> [Directions]:
Every line that contains "Disable" must be located and copied from the data.

= = = =

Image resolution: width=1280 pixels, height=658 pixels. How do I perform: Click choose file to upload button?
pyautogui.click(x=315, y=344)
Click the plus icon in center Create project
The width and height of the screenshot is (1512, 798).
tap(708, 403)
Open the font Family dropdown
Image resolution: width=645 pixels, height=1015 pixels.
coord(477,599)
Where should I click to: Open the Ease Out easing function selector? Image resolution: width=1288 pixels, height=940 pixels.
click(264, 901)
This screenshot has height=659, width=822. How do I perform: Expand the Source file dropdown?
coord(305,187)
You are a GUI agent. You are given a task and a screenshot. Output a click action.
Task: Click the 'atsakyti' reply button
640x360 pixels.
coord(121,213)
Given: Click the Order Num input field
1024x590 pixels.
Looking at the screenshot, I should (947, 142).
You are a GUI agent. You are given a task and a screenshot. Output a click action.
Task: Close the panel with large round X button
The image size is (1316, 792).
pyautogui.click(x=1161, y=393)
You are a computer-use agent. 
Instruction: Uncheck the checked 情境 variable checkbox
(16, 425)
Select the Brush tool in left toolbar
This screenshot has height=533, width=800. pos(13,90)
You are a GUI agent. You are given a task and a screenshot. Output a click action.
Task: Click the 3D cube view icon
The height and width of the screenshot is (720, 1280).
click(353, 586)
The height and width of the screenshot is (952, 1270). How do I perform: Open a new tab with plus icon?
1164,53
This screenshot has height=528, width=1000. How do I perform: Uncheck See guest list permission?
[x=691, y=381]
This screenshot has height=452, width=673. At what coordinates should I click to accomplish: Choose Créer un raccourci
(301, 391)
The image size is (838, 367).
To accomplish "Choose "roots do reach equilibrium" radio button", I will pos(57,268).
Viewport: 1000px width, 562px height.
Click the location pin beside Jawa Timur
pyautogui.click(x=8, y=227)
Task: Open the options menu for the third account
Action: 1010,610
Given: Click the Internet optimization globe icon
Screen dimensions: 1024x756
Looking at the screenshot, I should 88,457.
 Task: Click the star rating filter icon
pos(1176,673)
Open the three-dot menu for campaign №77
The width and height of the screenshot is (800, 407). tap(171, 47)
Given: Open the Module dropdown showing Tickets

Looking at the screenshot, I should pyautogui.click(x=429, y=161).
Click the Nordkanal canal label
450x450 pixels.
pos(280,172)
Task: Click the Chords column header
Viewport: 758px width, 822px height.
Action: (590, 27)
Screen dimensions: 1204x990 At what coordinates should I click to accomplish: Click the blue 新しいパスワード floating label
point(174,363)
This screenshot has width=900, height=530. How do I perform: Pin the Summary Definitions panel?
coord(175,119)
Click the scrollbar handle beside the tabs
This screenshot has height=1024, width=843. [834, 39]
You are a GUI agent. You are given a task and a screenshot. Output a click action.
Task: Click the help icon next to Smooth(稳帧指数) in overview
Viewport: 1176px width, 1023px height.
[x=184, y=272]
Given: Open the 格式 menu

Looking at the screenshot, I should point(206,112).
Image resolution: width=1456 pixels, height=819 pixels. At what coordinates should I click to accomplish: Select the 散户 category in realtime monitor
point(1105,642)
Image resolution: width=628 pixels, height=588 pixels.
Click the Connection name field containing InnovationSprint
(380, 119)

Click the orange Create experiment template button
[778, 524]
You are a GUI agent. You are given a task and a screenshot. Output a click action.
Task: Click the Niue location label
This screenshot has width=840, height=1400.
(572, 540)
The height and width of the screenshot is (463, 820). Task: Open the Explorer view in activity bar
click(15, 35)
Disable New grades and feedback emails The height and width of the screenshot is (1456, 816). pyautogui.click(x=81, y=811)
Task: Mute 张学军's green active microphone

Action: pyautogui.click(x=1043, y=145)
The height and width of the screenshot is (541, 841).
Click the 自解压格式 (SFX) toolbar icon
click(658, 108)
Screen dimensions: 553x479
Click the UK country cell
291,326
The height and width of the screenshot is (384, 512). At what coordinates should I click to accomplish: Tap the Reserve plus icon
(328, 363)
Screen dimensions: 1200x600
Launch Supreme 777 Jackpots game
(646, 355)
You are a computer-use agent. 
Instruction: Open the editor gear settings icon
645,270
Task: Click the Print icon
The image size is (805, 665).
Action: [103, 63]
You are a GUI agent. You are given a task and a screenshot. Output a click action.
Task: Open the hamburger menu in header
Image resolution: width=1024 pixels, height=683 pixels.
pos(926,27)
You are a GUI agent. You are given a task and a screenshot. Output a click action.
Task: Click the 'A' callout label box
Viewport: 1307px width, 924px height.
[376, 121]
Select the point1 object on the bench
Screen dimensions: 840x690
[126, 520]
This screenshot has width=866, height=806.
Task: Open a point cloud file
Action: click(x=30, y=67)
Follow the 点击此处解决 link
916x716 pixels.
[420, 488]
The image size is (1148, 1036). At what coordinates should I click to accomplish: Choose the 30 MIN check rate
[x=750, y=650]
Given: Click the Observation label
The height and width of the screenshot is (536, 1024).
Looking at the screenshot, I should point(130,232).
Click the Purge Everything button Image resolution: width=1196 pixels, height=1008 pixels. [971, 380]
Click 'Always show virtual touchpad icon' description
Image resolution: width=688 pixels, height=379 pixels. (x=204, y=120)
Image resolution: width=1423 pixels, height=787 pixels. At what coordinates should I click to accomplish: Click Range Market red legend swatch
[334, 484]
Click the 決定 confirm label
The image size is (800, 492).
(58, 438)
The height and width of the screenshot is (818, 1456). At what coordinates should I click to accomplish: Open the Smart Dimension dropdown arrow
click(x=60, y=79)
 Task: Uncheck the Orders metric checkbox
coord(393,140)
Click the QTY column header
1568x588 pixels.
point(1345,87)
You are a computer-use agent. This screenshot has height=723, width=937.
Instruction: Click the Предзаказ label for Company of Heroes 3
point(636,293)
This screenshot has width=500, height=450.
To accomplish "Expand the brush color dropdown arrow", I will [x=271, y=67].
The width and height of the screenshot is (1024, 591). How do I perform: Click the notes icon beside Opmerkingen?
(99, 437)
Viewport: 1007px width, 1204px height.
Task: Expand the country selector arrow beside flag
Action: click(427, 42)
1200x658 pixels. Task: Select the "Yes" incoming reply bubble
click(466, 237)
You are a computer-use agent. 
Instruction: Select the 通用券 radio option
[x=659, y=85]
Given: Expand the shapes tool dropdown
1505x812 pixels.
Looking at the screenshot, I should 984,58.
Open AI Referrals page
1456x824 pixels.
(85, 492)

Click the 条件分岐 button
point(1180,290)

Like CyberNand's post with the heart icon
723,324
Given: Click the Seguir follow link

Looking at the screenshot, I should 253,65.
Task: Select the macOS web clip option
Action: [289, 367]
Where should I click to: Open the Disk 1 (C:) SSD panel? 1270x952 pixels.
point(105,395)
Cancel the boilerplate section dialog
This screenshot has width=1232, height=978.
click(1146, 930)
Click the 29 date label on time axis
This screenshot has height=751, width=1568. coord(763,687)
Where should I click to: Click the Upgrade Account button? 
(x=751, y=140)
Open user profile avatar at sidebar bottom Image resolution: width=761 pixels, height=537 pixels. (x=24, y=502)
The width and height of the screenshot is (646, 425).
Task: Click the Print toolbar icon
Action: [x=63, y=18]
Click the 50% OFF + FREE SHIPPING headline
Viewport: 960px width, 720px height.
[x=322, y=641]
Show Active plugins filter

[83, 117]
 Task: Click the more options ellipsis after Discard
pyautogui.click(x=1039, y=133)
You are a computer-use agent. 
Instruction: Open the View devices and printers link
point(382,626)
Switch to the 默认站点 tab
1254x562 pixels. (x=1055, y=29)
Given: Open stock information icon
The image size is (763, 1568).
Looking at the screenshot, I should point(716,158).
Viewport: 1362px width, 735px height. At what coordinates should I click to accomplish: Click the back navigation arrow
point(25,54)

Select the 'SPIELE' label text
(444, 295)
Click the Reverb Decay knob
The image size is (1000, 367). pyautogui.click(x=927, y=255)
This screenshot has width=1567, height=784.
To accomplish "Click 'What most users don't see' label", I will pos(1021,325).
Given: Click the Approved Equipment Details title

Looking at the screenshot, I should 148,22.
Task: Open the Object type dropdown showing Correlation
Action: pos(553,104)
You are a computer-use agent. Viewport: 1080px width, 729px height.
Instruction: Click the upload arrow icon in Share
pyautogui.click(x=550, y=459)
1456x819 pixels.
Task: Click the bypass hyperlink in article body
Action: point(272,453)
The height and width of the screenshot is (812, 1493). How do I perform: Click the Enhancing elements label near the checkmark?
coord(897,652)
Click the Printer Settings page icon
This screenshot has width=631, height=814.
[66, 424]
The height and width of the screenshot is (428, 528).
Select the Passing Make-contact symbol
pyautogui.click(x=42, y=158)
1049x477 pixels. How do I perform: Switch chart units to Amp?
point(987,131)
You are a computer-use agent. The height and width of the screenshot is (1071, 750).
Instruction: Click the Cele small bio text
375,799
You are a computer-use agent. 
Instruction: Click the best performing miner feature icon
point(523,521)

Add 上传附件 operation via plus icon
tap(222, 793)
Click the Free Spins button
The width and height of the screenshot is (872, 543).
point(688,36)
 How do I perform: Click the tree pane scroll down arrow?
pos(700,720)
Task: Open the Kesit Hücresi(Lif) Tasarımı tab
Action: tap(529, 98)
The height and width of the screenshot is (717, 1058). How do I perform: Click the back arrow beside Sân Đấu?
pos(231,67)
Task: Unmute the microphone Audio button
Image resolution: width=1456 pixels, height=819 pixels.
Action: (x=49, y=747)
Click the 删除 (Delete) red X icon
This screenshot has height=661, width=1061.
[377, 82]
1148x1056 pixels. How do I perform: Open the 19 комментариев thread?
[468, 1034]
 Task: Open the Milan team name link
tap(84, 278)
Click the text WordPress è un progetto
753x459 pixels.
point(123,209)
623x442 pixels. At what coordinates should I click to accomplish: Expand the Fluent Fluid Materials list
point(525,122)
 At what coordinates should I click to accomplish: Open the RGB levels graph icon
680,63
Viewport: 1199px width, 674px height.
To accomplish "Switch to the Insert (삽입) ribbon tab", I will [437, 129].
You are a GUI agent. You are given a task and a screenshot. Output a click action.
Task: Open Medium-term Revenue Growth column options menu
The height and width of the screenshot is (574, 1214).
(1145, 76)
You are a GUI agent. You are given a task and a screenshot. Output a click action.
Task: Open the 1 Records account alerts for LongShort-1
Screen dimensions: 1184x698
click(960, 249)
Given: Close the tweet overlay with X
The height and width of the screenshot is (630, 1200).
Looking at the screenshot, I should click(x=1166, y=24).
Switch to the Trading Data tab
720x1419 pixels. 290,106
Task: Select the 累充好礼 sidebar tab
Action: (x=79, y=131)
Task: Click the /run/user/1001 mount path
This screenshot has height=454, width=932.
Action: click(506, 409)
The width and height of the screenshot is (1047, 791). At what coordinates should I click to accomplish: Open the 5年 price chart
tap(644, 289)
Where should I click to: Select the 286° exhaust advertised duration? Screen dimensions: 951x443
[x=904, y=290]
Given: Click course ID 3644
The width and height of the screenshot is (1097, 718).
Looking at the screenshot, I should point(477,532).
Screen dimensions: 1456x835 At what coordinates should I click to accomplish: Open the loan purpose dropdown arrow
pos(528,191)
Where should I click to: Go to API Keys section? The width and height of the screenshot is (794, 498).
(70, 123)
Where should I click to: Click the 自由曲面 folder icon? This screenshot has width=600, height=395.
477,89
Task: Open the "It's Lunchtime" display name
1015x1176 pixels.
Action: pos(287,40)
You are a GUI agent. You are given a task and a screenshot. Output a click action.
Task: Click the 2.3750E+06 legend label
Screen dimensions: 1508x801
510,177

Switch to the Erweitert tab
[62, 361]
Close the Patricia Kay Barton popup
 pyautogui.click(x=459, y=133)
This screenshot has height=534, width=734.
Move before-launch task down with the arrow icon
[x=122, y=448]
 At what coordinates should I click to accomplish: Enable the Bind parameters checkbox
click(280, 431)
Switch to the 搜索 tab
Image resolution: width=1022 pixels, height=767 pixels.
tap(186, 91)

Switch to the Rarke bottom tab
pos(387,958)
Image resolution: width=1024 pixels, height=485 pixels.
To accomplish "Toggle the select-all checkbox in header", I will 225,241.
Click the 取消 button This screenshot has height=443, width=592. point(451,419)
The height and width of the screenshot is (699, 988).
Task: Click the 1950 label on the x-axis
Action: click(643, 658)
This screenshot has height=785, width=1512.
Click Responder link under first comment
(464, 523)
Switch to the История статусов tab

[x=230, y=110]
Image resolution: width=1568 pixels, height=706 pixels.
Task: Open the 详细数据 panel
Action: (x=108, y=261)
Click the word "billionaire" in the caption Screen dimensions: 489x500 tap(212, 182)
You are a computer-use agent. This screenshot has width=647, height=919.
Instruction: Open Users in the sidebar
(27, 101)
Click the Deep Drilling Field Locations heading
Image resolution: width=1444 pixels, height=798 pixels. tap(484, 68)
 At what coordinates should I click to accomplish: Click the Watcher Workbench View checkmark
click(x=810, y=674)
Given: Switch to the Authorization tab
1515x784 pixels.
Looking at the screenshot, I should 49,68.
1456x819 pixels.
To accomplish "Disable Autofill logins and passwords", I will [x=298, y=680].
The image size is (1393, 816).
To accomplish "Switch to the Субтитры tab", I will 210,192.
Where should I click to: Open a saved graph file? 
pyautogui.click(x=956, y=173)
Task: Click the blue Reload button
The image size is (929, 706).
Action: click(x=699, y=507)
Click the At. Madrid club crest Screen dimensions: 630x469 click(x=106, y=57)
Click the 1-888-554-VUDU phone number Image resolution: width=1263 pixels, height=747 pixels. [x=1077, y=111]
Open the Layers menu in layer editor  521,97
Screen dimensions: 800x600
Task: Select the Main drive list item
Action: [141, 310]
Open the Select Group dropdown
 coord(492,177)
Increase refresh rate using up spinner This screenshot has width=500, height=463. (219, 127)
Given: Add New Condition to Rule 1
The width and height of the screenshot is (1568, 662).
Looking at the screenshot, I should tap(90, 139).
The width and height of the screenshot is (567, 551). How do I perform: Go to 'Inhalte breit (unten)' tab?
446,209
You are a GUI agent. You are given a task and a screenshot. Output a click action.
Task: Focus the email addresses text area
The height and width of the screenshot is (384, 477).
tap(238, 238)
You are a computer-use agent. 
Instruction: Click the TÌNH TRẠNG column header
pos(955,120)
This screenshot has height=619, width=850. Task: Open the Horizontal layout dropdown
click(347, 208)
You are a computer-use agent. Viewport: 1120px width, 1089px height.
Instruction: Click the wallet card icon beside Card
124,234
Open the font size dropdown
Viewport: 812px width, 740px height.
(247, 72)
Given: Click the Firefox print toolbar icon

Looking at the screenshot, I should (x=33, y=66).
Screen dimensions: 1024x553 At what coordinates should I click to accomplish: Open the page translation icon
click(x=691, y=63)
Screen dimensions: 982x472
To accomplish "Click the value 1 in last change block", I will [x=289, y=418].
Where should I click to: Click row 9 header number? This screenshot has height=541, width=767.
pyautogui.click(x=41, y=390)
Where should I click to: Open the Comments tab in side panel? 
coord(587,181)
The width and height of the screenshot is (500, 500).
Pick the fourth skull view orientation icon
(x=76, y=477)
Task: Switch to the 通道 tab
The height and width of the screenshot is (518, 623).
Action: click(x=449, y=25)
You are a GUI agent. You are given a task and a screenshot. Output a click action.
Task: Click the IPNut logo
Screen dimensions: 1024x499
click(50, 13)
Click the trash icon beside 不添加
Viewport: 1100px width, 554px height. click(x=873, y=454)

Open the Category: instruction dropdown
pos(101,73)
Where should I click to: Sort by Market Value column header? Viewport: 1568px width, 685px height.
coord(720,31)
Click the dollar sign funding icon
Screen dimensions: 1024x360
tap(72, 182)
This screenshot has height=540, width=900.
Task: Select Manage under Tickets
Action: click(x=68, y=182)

= = = =

> [Answer for the task]:
Disable New grades and feedback emails The height and width of the screenshot is (1456, 816). pyautogui.click(x=81, y=811)
To accomplish "Disable Autofill logins and passwords", I will [x=298, y=680].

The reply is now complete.